# Sports bars near CFLRS



## NRobichaud (17 Jan 2013)

I'm a big fan of the UFC and I was wondering if there are any good spots nearby that play the ppv's live?


----------



## brent164 (17 Jan 2013)

Yes there's a couple in St Jean, Boston Pizza is the most popular for people on base because it's the closest and the Holiday Inn is next door. They also have a Sports Bar called La Cage or something like that. Its pretty sweet as well. There's others but I never went to them. If you're lucky, it might be played in the mess on bass; They have satellite TV down there. Good luck at CFLRS.


----------



## DnBeresford (17 Jan 2013)

A navy friend gave me a gift card for Boston Pizza, and said that's where most people go.


----------



## yoman (17 Jan 2013)

brent164 said:
			
		

> They also have a Sports Bar called La Cage



It's called La Cage aux Sports. http://en.cage.ca/home 

My preference was normally Boston Pizza.


----------



## SentryMAn (17 Jan 2013)

Go to Montreal, it's like $8-10 on the Public transit which is within walking distance of the Mega.
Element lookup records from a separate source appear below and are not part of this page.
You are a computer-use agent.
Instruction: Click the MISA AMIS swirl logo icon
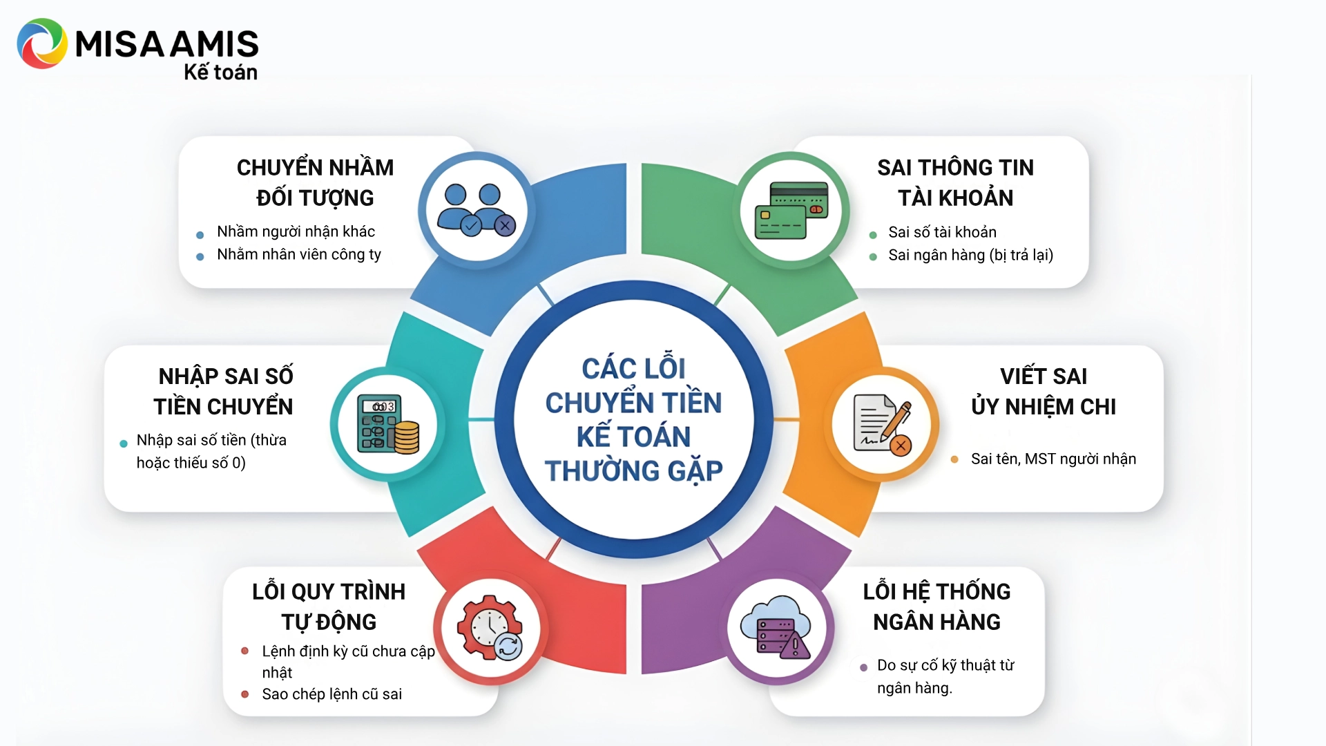tap(42, 44)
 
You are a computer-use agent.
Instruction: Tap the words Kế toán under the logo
tap(220, 72)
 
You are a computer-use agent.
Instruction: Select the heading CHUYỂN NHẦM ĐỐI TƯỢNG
tap(315, 182)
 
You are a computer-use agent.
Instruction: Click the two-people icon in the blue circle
tap(476, 209)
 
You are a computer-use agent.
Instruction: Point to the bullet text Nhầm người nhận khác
tap(296, 231)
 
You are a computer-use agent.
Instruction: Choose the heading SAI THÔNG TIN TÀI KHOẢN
tap(955, 182)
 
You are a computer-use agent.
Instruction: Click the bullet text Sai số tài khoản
tap(942, 232)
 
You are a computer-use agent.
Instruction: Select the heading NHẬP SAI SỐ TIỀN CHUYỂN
tap(224, 391)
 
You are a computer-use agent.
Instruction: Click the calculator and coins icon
tap(387, 423)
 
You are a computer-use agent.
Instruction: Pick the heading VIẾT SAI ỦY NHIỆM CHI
tap(1044, 391)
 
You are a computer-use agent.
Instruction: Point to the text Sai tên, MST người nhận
tap(1053, 459)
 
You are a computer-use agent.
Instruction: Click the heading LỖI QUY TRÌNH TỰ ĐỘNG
tap(329, 606)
Way more choices for sports bars(one down on Ste. Cath Street) and you get away from the Shinanigans that will happen at BP or other bars in the area.


----------



## NRobichaud (17 Jan 2013)

Thanks guys! I was thinking going to MTL would probably be the best option on leave weekends, just to get away from it all, but I do have a week spot for Boston Pizza's ribs. If all goes well with my platoon and we get to leave on the weekend I will definitely be attending UFC158 at Centre Bell, anyone else?


----------